_EXERCISE OBJECTIVE_: Please repeat nothing except the lines from the one containing "Open the Greater Than operator dropdown" through the end of the records, exactly and without pictures.

_AVAILABLE DATA_:

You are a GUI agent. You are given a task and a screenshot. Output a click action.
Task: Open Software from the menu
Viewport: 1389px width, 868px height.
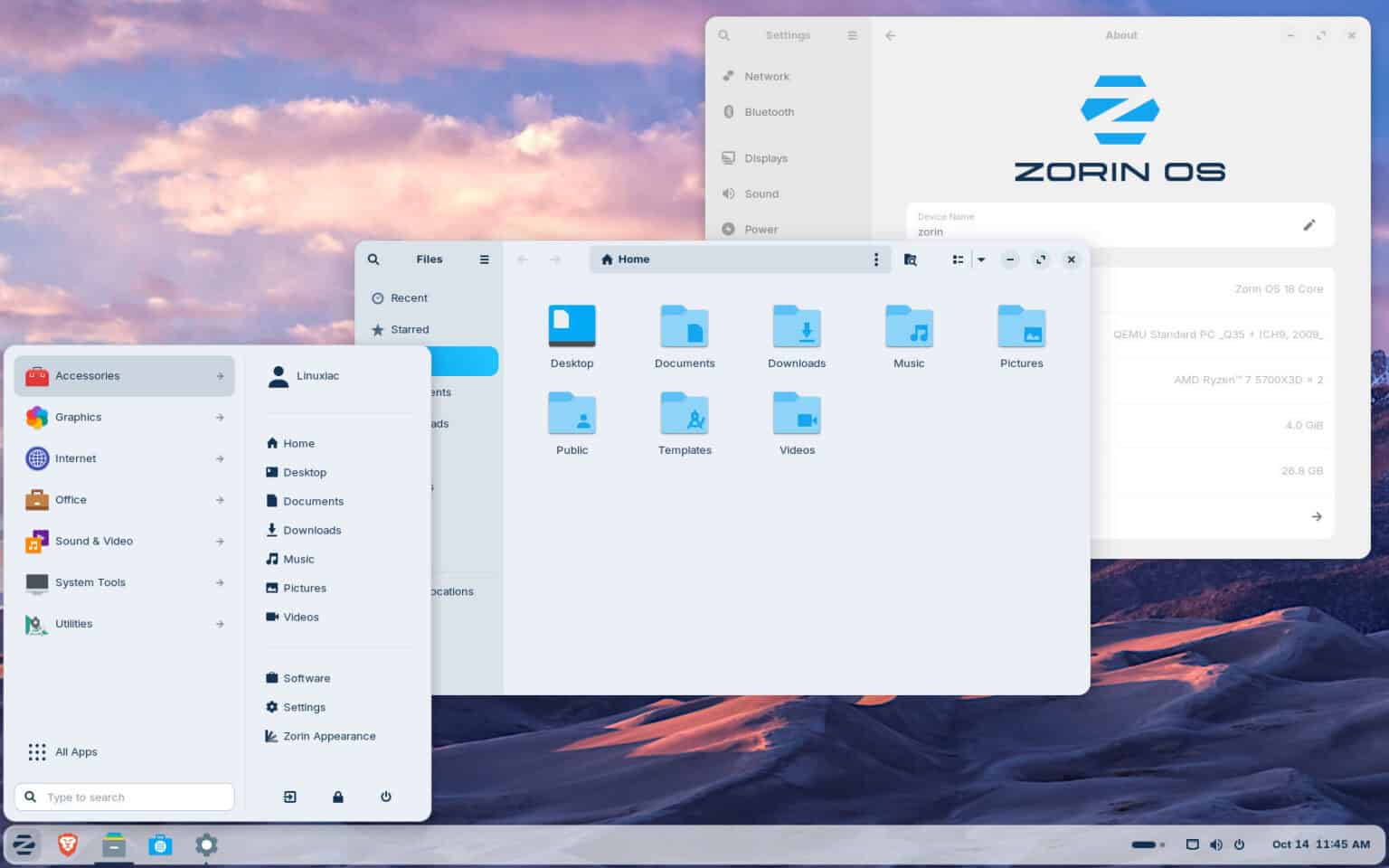coord(307,677)
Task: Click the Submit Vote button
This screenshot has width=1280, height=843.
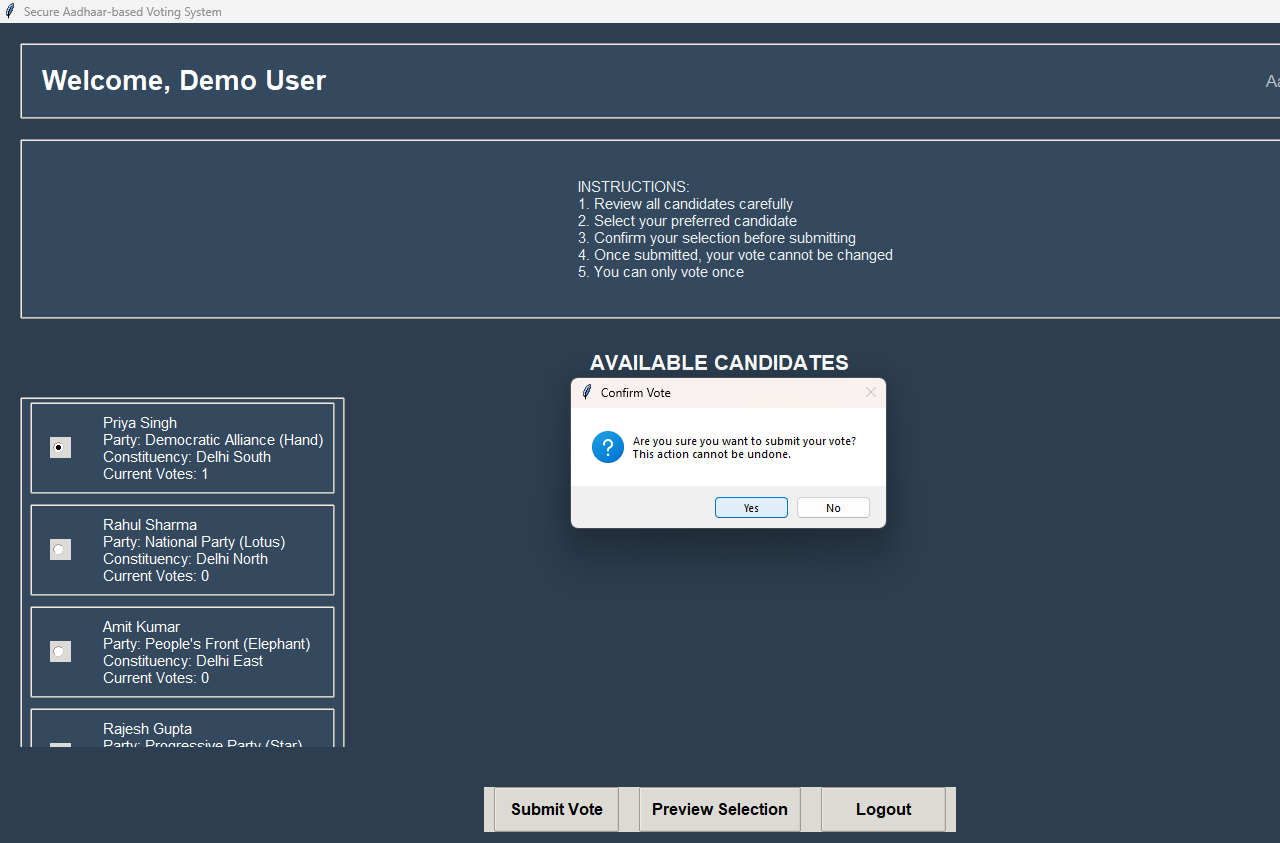Action: click(x=556, y=809)
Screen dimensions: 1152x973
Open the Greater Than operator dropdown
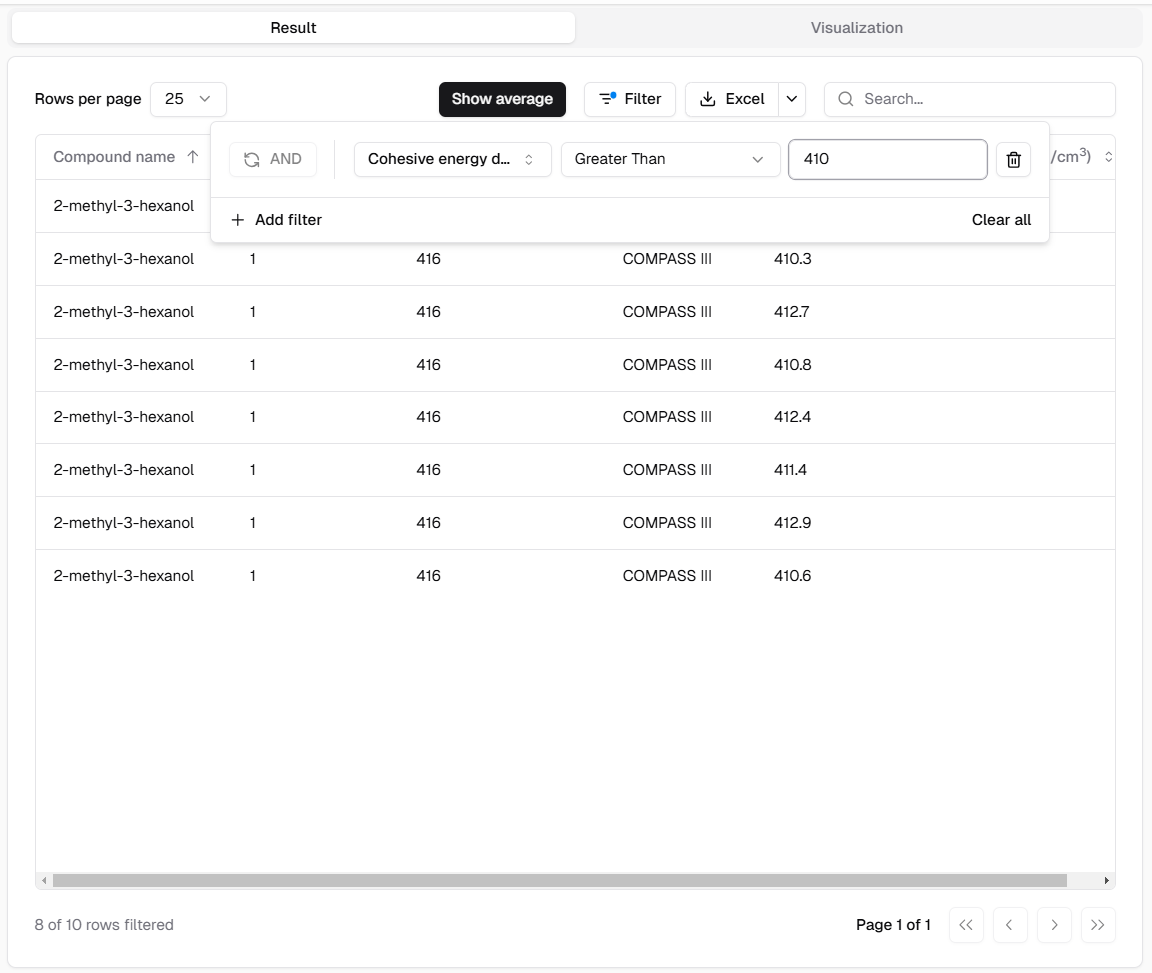670,159
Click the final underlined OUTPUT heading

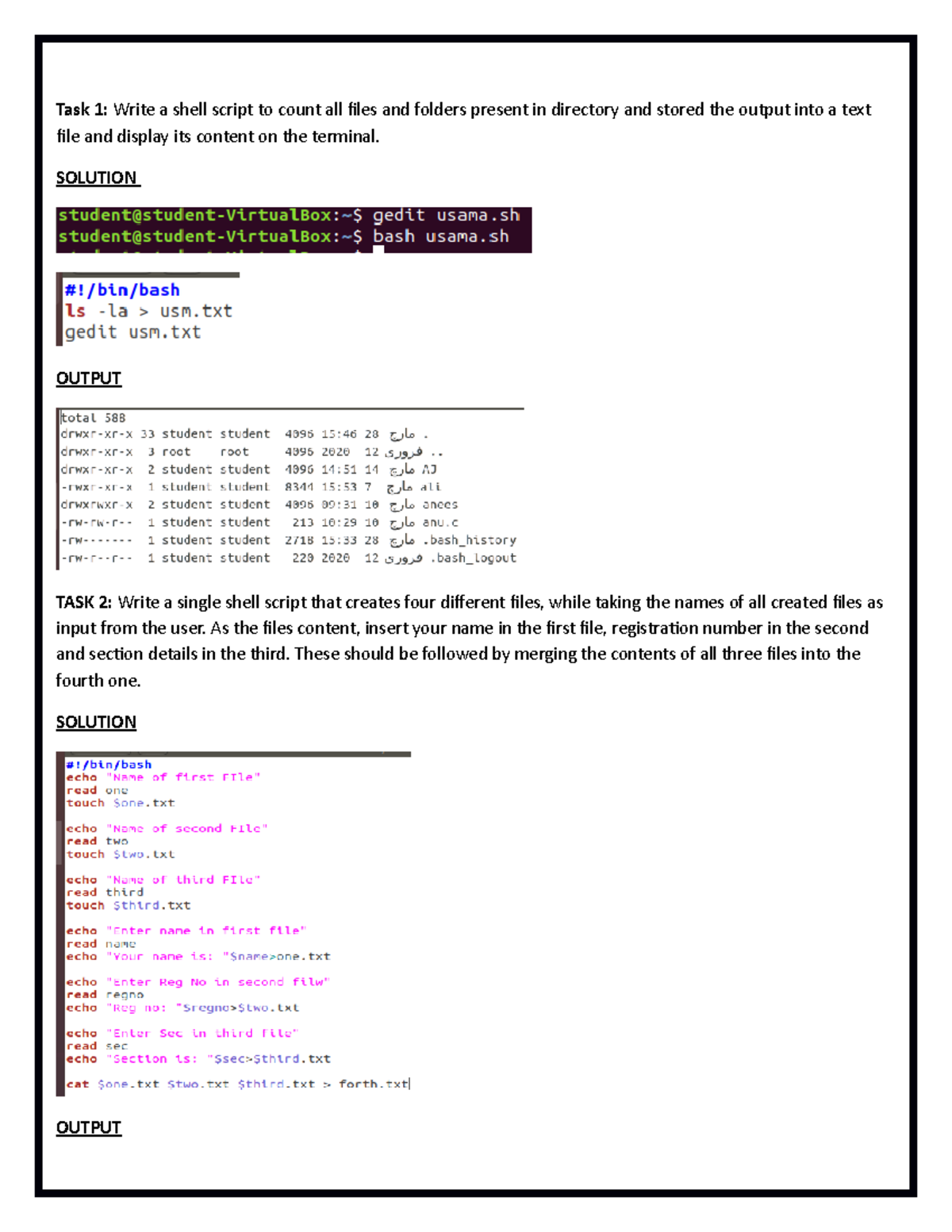(88, 1126)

_TASK SOLUTION_:
Open the Greater Than operator dropdown
670,159
Click the final underlined OUTPUT heading

(88, 1126)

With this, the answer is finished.